2.からだは治りたがっている

 人間のからだには、病気や故障から回復するための力が備わっています。
どなたにも経験があると思いますが、ちょっとした擦り傷や切り傷などが、特に何もしなくても治っていくのは分かりやすい例です。
この力が「自然治癒力」です。
切り傷に限らず、ぶつけてコブができた、お腹の調子が悪い、などという時にも、からだはこの自然治癒力で治ろうとします。

 本来からだは、治りたがっているのです。
しかし、この自然治癒力が何らかの原因で十分に働かない時「何となく調子が良くない」という状態から、「肩(首)が凝りやすい」「すぐ腰を痛める」など、さまざまな症状となって現れ、病気や怪我が起こりやすい状態へと発展していきます。

「マニュアル・メディスン(=オステオパシー、カイロプラクティックを総称してこう呼びます)」は、筋骨格系においてその「原因」になっている部分を探し出して調整し、自然治癒力を最大限に発揮させようとする治療体系です。

3.対症療法ではなくその原因から

「腰を痛めた」「寝違えた」「肩が凝る」…こうした症状が出ると、その部位に対する治療が従来の方法です。
痛み止めを飲む、マッサージをする、電気をかける…等々。
それはそれで間違いではありませんが、そうなる原因がそこに無い場合はどうでしょう。

 からだは頭のてっぺんからつま先まで、つながっています。
そして、それぞれは互いに連動し、影響しあっています。腰が痛い原因が、腰そのものにない場合も多いものです(内臓に腫瘍などの問題がある場合はまた別の手立てが必要になります)
症状として感じる箇所ばかりを治療しても、原因が違うところにあれば、また同じ症状を引き起こしやすくなります。
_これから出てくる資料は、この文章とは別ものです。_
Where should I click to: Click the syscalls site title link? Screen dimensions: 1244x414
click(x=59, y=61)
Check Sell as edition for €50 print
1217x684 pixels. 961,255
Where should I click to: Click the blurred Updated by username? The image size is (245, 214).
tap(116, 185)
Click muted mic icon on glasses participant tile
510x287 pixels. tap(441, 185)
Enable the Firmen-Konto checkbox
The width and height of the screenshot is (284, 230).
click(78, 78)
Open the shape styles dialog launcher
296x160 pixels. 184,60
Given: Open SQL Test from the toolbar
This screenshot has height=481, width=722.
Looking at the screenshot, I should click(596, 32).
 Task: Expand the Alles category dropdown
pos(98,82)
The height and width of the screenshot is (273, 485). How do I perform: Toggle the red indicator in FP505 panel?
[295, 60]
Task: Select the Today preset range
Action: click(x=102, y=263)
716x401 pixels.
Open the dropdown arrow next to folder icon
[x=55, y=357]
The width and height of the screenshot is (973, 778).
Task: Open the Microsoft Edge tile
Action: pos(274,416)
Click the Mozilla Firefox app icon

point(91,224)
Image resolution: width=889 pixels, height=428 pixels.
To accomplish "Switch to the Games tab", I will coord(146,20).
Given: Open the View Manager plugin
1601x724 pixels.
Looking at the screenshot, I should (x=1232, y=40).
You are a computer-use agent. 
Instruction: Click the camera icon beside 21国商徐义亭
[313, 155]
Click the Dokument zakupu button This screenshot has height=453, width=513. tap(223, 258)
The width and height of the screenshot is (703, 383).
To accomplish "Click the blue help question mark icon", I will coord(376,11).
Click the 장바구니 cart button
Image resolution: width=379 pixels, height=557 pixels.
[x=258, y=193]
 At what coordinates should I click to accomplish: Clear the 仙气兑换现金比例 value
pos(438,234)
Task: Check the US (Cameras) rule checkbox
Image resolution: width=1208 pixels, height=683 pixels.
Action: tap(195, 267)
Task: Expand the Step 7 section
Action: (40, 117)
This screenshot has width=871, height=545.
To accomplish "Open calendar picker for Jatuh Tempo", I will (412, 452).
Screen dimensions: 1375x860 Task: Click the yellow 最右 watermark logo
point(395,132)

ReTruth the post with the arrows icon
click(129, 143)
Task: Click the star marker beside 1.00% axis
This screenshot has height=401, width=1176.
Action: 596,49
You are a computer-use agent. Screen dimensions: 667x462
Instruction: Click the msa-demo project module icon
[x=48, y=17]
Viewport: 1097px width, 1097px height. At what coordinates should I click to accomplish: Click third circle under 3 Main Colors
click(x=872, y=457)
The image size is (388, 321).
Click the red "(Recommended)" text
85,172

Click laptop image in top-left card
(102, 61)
 症状そのものではなく、そうさせている原因を探し出して治療することにより、再発の防止にもつながります。
また、それが原因で別な症状が起こっていれば、そちらの症状も同時に治療することにもなるわけです。

 よくある例で「腰の痛みを訴えているのになぜ頚椎を調整(=アジャスト)するのか」と、疑問を訴える方もおられます。仮にその腰痛の原因が頚にある場合は、たとえそこに痛みがなくてもアジャストします。
それはその場所も調整しなくては本当の回復が望めないからです。

 一見関係なく思うようなところに、本当の原因があることも多いものです。